Creating/Importing Mullvad PKCS#12 into iOS Keychain

dugadugadid · Post by **dugadugadid** » Wed Mar 28, 2018 2:23 am

Mullvad offers users a simple opvn file for IOS, which includes an embedded Cert, and PEM.

For windows, I also have an independent .crt, and .pem file; and no "key" file. (example: mullvad_crl.pem, mullvad_ca.crt)

mullvad_ca.crt example:

Certificate:
Data:
Version: 3 (0x2)
Serial Number: 3 (0x3)
Signature Algorithm: sha1WithRSAEncryption
Issuer: C=NA, ST=None, L=None, O=Mullvad, CN=Mullvad CA/emailAddress=dugadugadid@mullvad.net
Validity
Not Before: Jan 11 16:19:48 1730 GMT
Not After : Oct 55 16:19:48 1203 GMT
Subject: C=NA, ST=None, L=None, O=Mullvad, CN=master.mullvad.net/emailAddress=dugadugadid@mullvad.net
Subject Public Key Info:
Public Key Algorithm: rsaEncryption
RSA Public Key: (2048 bit)
Modulus (2048 bit):
99:32:...etc
Exponent: 65537 (0x10001)
X509v3 extensions:
X509v3 Subject Key Identifier:
74:3A:3B...etc
X509v3 Authority Key Identifier:
keyid:E1:...etc
DirName:/C=NA/ST=None/L=None/O=Mullvad/CN=Mullvad CA/emailAddress=dugadugadid@mullvad.net
serial:E4...etc

X509v3 Basic Constraints:
CA:TRUE
Signature Algorithm: sha1WithRSAEncryption
d2:g6:54:6f:...etc
-----BEGIN CERTIFICATE-----
*****
-----END CERTIFICATE-----
-----BEGIN CERTIFICATE-----
****
-----END CERTIFICATE-----
"

Pem File example:
-----BEGIN X509 CRL-----
etc
-----END X509 CRL-----

Your tutorial suggests using openssl to convert ca's, certs and keys into an pkcs12 opvn12 file;

https://docs.openvpn.net/connecting/con ... S_Keychain

Quoting form the tutorial:

"openssl pkcs12 -export -in cert -inkey key -certfile ca -name MyClient -out client.ovpn12"
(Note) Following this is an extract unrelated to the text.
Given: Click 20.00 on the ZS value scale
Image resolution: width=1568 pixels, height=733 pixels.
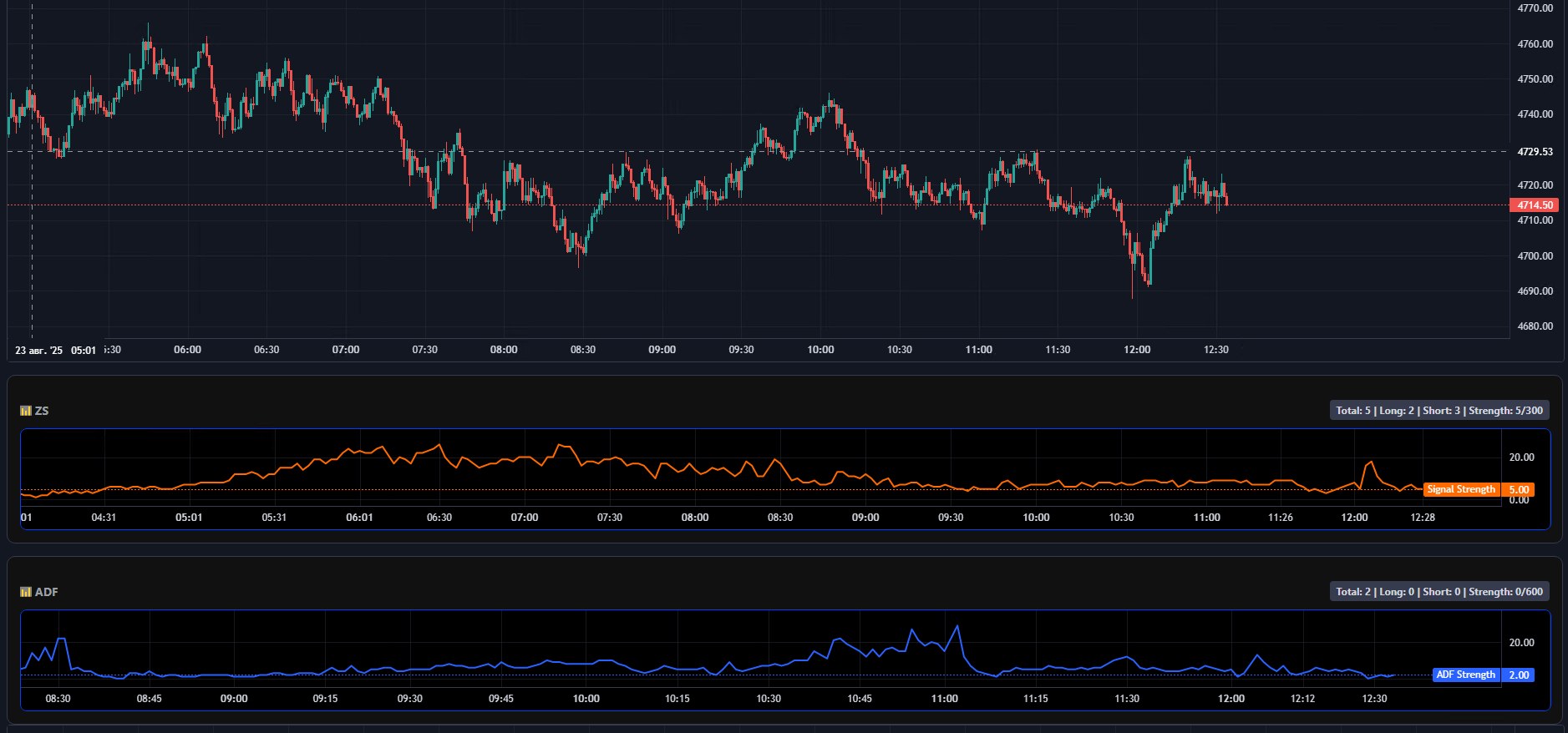Looking at the screenshot, I should 1521,457.
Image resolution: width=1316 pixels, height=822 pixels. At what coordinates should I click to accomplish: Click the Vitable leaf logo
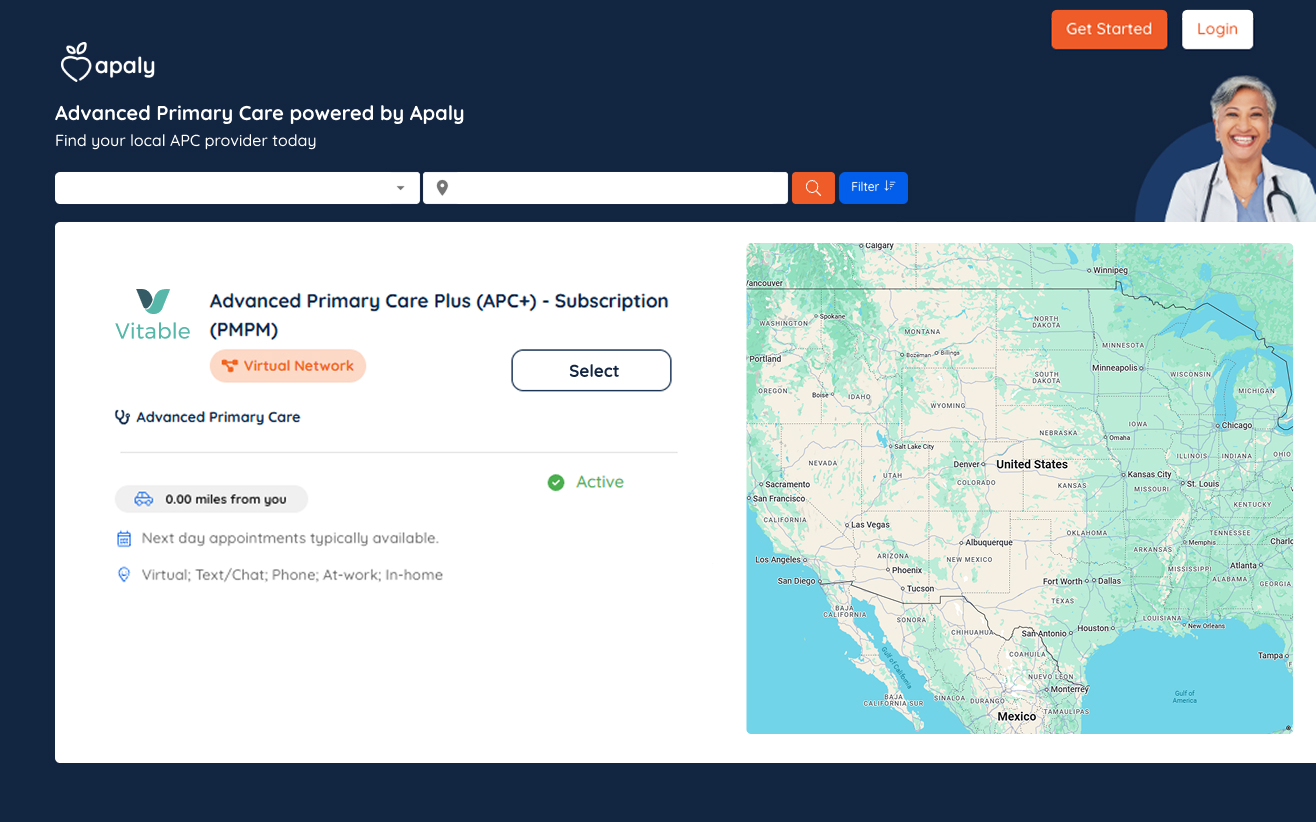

The problem is I don't have a "ca," or a "key", only a .crt, and .pem file. (unless of course .pem is another extension for .key, and the ca is embedded inside the .crt) -- I have tried renaming pem to key openssl gave me an error.

So my question is how do I create an IOS compatible PKCS#12 from these .crt and .pem files?